- _WORK ORDER_: Among the entries below, find the lines that hold the word "computer" and report them.

- _GIVEN RECORDS_:
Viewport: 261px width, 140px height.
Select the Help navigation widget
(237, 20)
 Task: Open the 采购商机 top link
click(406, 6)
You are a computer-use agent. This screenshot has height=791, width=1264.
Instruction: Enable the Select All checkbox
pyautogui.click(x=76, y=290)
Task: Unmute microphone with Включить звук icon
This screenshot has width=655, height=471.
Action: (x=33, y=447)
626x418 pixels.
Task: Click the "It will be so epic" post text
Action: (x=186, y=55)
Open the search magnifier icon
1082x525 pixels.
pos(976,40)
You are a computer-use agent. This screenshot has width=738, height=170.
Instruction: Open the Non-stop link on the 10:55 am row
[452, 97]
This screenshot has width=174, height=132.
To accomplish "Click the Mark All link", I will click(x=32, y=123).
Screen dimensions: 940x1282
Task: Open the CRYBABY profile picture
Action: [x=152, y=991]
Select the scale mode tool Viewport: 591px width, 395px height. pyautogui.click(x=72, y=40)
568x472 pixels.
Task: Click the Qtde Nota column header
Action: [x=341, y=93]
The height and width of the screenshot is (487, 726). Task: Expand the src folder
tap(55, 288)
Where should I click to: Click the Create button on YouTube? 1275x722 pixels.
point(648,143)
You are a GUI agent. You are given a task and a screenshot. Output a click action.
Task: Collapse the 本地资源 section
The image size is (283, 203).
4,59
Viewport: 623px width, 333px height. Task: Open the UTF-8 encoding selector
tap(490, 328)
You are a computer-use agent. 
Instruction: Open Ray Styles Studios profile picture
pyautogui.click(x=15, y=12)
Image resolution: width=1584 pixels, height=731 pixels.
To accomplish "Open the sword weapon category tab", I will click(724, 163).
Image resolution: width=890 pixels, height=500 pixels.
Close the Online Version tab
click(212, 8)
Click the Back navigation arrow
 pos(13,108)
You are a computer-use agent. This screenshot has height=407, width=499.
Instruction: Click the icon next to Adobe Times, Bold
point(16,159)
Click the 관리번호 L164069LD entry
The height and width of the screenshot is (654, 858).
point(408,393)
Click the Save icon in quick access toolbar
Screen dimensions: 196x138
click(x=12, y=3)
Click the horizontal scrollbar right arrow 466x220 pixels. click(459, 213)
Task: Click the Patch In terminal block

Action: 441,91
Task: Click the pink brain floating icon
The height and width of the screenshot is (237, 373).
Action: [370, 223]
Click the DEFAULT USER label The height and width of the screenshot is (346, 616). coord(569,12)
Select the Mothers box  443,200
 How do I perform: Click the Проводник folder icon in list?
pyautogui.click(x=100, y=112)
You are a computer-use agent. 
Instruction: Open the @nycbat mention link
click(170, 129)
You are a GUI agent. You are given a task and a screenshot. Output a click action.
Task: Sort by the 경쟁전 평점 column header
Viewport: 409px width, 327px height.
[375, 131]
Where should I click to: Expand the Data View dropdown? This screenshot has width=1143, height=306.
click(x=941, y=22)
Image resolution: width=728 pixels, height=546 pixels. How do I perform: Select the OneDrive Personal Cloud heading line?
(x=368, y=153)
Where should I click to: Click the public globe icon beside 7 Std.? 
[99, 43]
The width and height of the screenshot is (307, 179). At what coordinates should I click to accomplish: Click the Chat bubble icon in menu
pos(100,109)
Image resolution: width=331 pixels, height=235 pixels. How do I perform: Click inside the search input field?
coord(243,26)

- _WRITTEN RESPONSE_:
You are a computer-use agent. This screenshot has height=791, width=1264.
You are a computer-use agent. This screenshot has width=738, height=170.
You are a computer-use agent. 
You are a computer-use agent. This screenshot has height=407, width=499.
You are a computer-use agent. 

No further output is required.